- _PROBLEM STATEMENT_
Please give, exactly as they appear below, the line with "Instruction: Toggle the ZTW checkbox" and every line after it through the final one, and nothing else.

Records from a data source
────

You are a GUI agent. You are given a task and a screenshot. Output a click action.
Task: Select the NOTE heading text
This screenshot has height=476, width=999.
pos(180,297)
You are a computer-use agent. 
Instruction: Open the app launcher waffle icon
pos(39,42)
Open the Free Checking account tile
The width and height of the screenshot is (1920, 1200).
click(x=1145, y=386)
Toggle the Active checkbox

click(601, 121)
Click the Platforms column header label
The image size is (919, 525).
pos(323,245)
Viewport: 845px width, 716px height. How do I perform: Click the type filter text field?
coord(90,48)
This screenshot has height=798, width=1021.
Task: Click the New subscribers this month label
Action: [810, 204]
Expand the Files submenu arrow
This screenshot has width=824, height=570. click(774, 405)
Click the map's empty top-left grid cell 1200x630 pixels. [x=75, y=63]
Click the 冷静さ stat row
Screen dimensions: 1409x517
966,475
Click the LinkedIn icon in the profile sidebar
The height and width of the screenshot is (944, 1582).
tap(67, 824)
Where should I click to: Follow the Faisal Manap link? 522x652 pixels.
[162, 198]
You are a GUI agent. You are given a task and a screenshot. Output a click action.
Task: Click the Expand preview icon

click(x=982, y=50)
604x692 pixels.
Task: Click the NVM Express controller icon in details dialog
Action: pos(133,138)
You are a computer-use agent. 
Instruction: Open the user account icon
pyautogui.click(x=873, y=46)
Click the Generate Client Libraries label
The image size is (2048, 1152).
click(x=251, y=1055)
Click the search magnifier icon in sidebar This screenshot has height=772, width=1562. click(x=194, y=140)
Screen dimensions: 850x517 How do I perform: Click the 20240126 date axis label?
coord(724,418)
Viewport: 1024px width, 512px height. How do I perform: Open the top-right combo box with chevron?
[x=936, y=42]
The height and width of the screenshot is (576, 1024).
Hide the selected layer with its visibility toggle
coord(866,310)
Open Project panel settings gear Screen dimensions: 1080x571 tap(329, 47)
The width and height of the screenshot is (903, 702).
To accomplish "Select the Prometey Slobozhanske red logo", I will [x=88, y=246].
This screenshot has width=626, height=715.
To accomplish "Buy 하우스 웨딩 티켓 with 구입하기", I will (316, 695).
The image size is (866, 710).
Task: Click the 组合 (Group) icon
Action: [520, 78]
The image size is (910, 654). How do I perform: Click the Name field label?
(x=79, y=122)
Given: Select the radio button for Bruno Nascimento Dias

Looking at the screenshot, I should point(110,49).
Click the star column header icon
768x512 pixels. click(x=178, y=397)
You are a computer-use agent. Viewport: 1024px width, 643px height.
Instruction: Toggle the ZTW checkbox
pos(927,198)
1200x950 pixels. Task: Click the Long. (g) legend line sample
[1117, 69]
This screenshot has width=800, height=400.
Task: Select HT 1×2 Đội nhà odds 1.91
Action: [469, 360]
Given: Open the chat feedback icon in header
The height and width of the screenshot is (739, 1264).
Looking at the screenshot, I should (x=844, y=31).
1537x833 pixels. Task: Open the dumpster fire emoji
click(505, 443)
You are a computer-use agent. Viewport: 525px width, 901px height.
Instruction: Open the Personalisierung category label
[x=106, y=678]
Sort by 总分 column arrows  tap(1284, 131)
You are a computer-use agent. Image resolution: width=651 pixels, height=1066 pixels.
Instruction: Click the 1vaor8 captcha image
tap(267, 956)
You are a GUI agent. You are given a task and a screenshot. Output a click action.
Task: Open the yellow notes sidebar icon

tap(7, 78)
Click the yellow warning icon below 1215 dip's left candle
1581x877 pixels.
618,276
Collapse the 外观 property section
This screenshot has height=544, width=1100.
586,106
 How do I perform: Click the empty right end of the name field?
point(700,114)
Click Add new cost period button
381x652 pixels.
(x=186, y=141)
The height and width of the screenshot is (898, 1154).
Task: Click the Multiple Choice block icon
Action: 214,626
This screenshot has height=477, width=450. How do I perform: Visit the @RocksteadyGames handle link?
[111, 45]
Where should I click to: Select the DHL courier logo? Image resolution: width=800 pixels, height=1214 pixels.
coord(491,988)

────

- _REPLY TO THE EXERCISE_
Instruction: Toggle the ZTW checkbox
pos(927,198)
1200x950 pixels. Task: Click the Long. (g) legend line sample
[1117, 69]
This screenshot has width=800, height=400.
Task: Select HT 1×2 Đội nhà odds 1.91
Action: [469, 360]
Given: Open the chat feedback icon in header
The height and width of the screenshot is (739, 1264).
Looking at the screenshot, I should (x=844, y=31).
1537x833 pixels. Task: Open the dumpster fire emoji
click(505, 443)
You are a computer-use agent. Viewport: 525px width, 901px height.
Instruction: Open the Personalisierung category label
[x=106, y=678]
Sort by 总分 column arrows  tap(1284, 131)
You are a computer-use agent. Image resolution: width=651 pixels, height=1066 pixels.
Instruction: Click the 1vaor8 captcha image
tap(267, 956)
You are a GUI agent. You are given a task and a screenshot. Output a click action.
Task: Open the yellow notes sidebar icon

tap(7, 78)
Click the yellow warning icon below 1215 dip's left candle
1581x877 pixels.
618,276
Collapse the 外观 property section
This screenshot has height=544, width=1100.
586,106
 How do I perform: Click the empty right end of the name field?
point(700,114)
Click Add new cost period button
381x652 pixels.
(x=186, y=141)
The height and width of the screenshot is (898, 1154).
Task: Click the Multiple Choice block icon
Action: 214,626
This screenshot has height=477, width=450. How do I perform: Visit the @RocksteadyGames handle link?
[111, 45]
Where should I click to: Select the DHL courier logo? Image resolution: width=800 pixels, height=1214 pixels.
coord(491,988)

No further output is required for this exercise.